↓↓↓
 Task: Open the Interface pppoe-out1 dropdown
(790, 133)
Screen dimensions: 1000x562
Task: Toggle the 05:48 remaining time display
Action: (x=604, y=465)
↑↑↑
↓↓↓
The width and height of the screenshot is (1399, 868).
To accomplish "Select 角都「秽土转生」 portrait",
↑↑↑
↓↓↓
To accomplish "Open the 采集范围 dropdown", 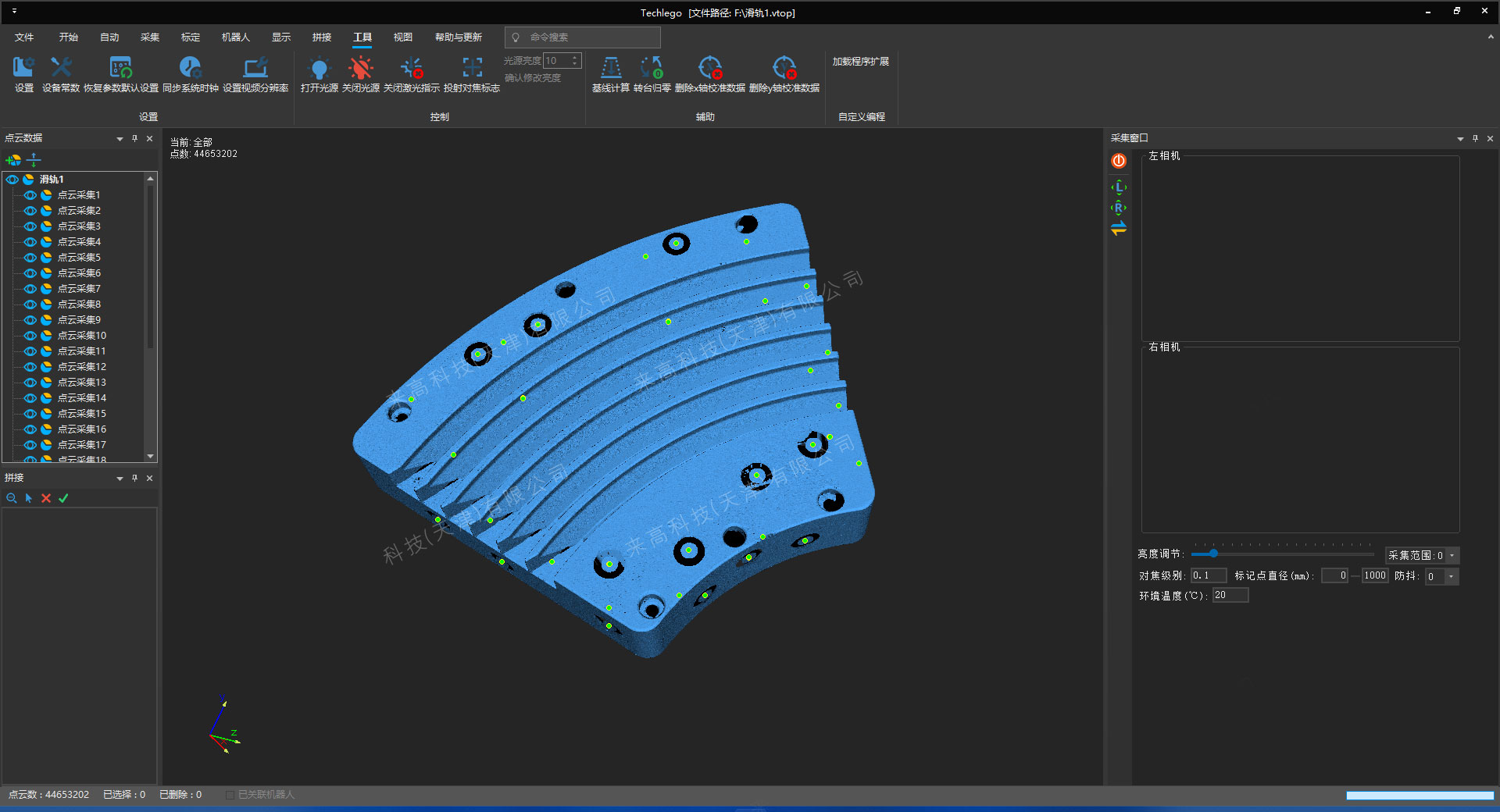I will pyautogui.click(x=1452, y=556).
↑↑↑
Return every line of the records that contains the string "Task". Case counts.

 Task: Open the Interface pppoe-out1 dropdown
Task: Toggle the 05:48 remaining time display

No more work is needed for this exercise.